MUSTAFA ELİTAŞ (Kayseri) Sayın
Başkan, biraz önceki açıkladığım sebeplerden
dolayı, sataşmadan dolayı söz istiyorum.
BAŞKAN Buyurun ama bu son, daha bundan sonra söz
vermiyorum. Siz de lütfen yeni bir sataşmaya imkân vermeyin. (AK
PARTİ sıralarından alkışlar)
5.- Kayseri Milletvekili Mustafa
Elitaşın, İstanbul Milletvekili Mehmet Akif Hamzaçebinin
sataşma nedeniyle yaptığı konuşması
sırasında Adalet ve Kalkınma Partisine sataşması
nedeniyle konuşması
MUSTAFA ELİTAŞ (Kayseri) Sayın
Başkan, değerli milletvekilleri; yüce heyetinizi saygıyla
selamlıyorum.
HAYDAR AKAR (Kocaeli) Elitaş, imamı anlat
imamı!
ÖZGÜR ÖZEL (Manisa) Kayserideki imamı anlat,
imamı!
BAŞKAN Lütfen arkadaşlar
MUSTAFA ELİTAŞ (Devamla) Yaklaşık
altı saattir, yedi saattir burada konuşuyoruz. Sayın
Kılıçdaroğlunu AK PARTİ Grubu sabırla dinledi.
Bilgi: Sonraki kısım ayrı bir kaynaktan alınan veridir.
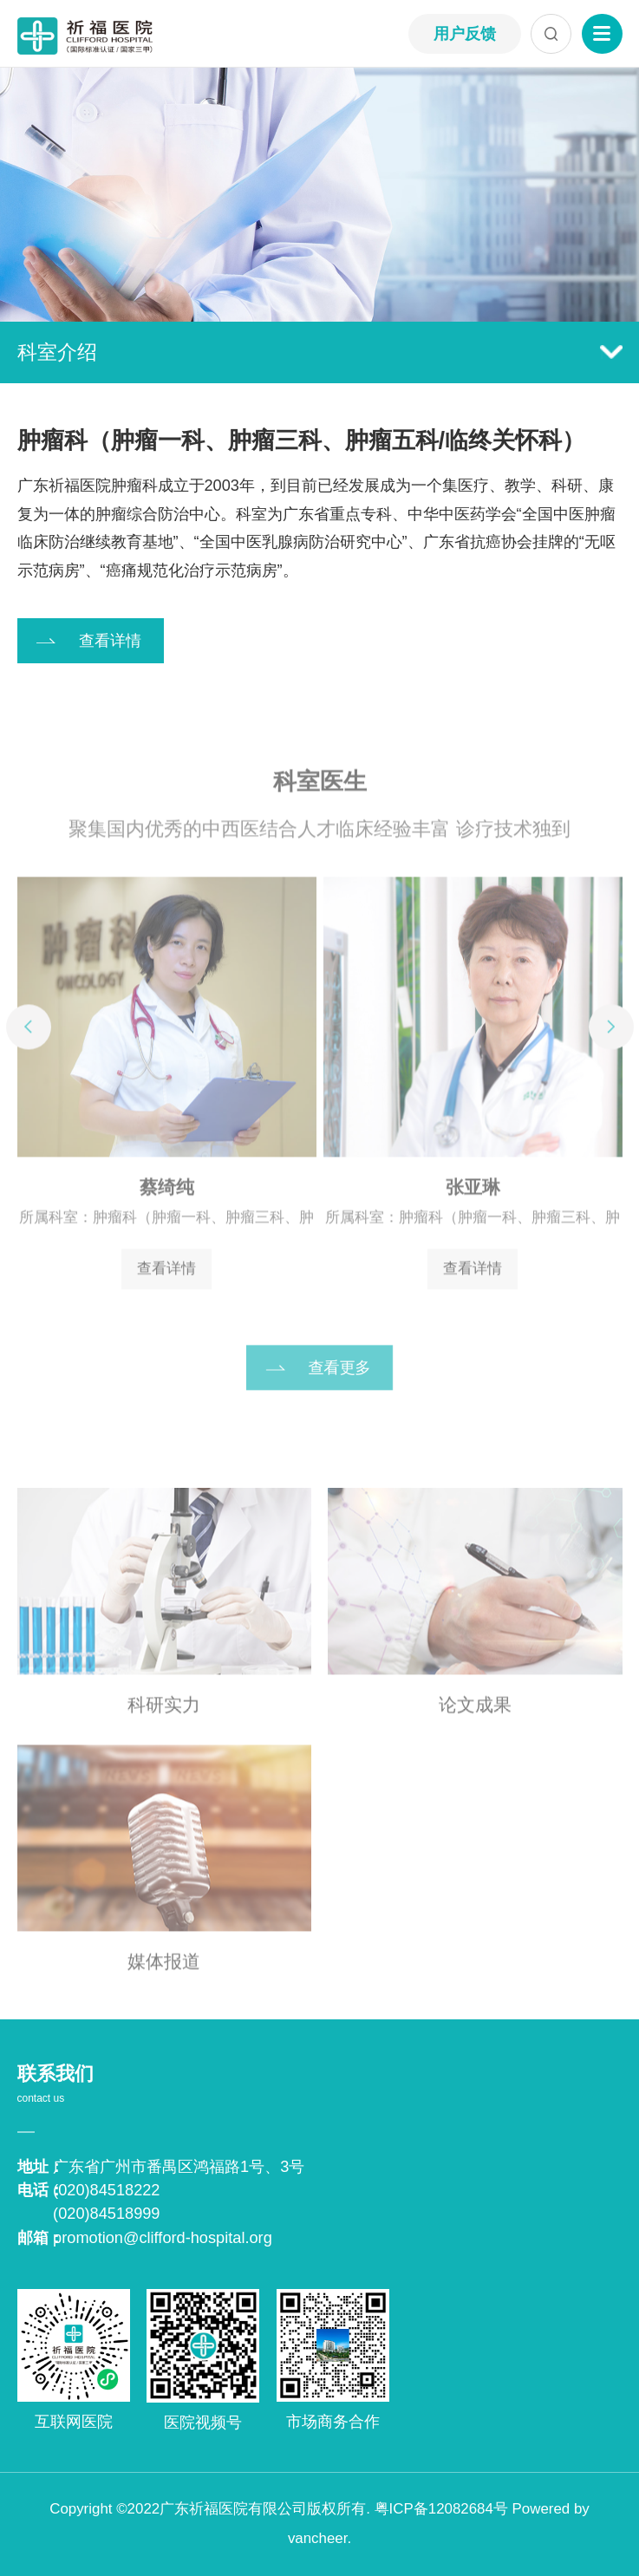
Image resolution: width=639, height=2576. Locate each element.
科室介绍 (320, 352)
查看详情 (110, 640)
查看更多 (340, 1377)
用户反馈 (465, 33)
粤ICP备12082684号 (441, 2509)
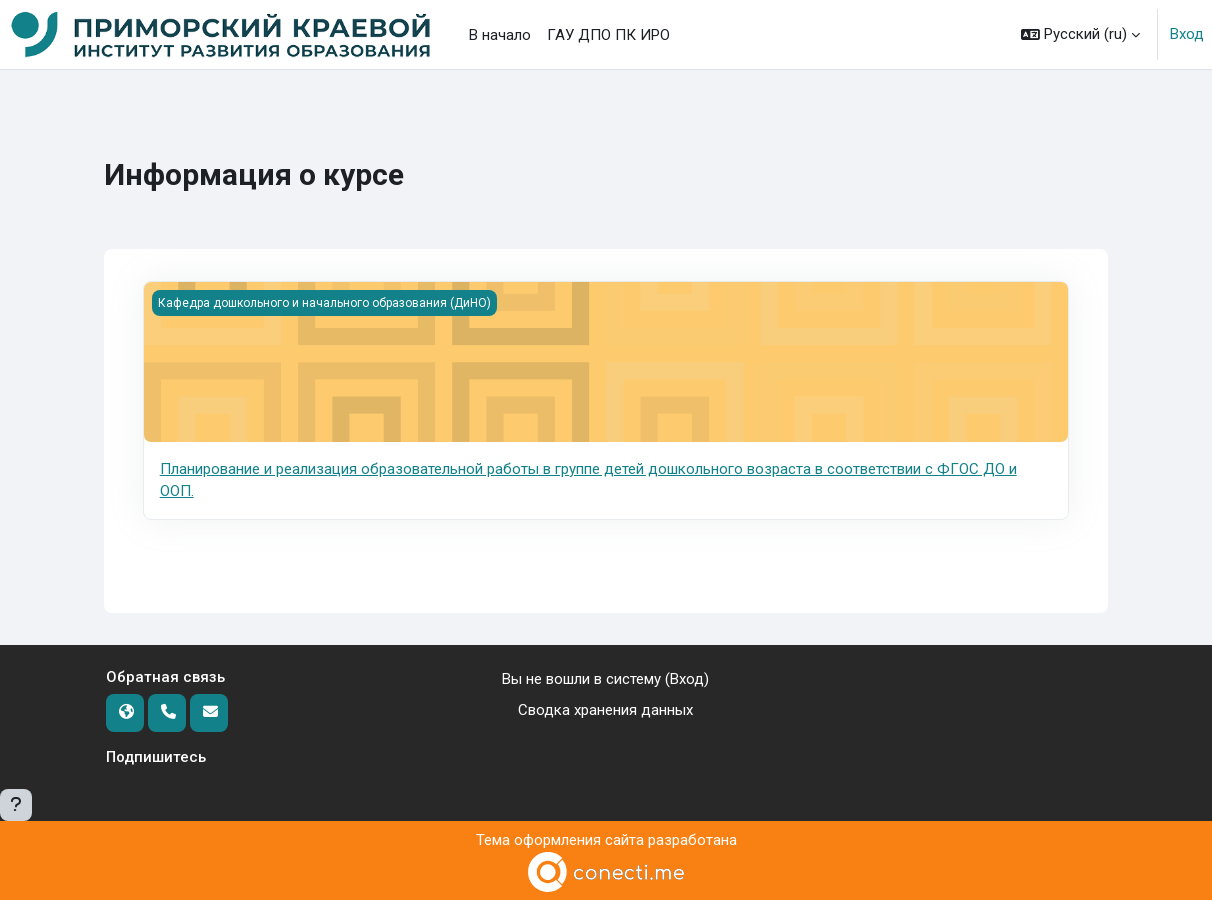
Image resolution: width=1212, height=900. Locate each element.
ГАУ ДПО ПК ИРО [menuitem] (608, 35)
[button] (1080, 34)
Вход (1187, 34)
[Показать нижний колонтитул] (16, 805)
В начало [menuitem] (500, 35)
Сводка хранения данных (605, 710)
Buradan laf atan ilk arkadaşımıza da siz bir uyarıda
bulundunuz.
BAŞKAN Doğru.
MUSTAFA ELİTAŞ (Devamla) Ve arkasından
Sayın Başbakan -karelerde de, televizyonlarda da gözüktü- grubumuza
uyarı yaptı, dedi ki: Arkadaşlar, bir siyasi partinin, özellikle
ana muhalefet partisinin genel başkanı konuşurken saygıyla
dinlemek bizim vazifemizdir.
HAYDAR AKAR (Kocaeli)
Hakaret etmedi, hakaret etmedi.
KAMER GENÇ (Tunceli)
Darbeci demedi mi?
MUSTAFA ELİTAŞ
(Devamla) Sayın Bahçeli konuşurken arkadaşlarımız
elden geldiğince hiç söz atmadan büyük bir ilgiyle dinleme gayreti
içerisinde bulundular.
BİNNAZ TOPRAK
(İstanbul) Ama o konuşmacılar hakaret etmedi.
MUSTAFA ELİTAŞ
(Devamla) Ama Sayın Başbakan burada konuşmaya
başlayıp da özellikle Suriyeli bir çocuğu istismar
anlamındaki bir resmi gösterip Sayın Başbakanın
İstismar ettiğiniz çocuğun sebebi sizsiniz. şeklindeki
söylemlerinden sonra Cumhuriyet Halk Partisinde bir gerilim ortaya çıktı.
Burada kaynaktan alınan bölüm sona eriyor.